• **WHAT IS REQUIRED**
Print everything from "Anivive said it" down to "virus to humans." in the passage below about the drug GC376, copying it word for word.

• **EXCERPT**
:::::

GC376 was developed by Anivive Lifesciences, a biotech company based in Long Beach, California, and has been used to treat kittens suffering the feline infectious peritonitis, a fetal disease that is caused by a coronavirus that does not infect humans.
Anivive filed a pre-investigational new drug request with the FDA for GC376 based on its own research over the past few months, the company said late last month.
Anivive said it would receive guidance from the FDA to set up clinical study protocols. It was unclear when the drugs would be tested on Covid-19 patients.
“We look forward to our discussions with the FDA and advancing toward a clinical trial,” company founder Dylan Balsz was quoted as saying.
The Chinese scientists warned in a paper published in Science magazine that cats could become a hidden reservoir or intermediate host that passed the virus to humans.

:::::

• **DATA BELOW**
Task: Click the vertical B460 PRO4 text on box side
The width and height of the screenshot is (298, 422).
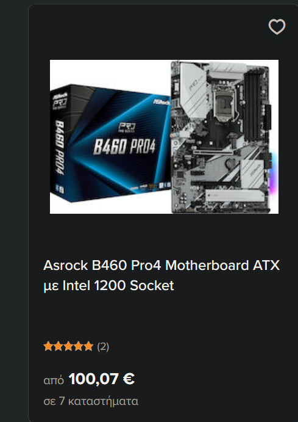Action: [60, 147]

:::::

• **SOLVED PROBLEM**
Anivive said it would receive guidance from the FDA to set up clinical study protocols. It was unclear when the drugs would be tested on Covid-19 patients.
“We look forward to our discussions with the FDA and advancing toward a clinical trial,” company founder Dylan Balsz was quoted as saying.
The Chinese scientists warned in a paper published in Science magazine that cats could become a hidden reservoir or intermediate host that passed the virus to humans.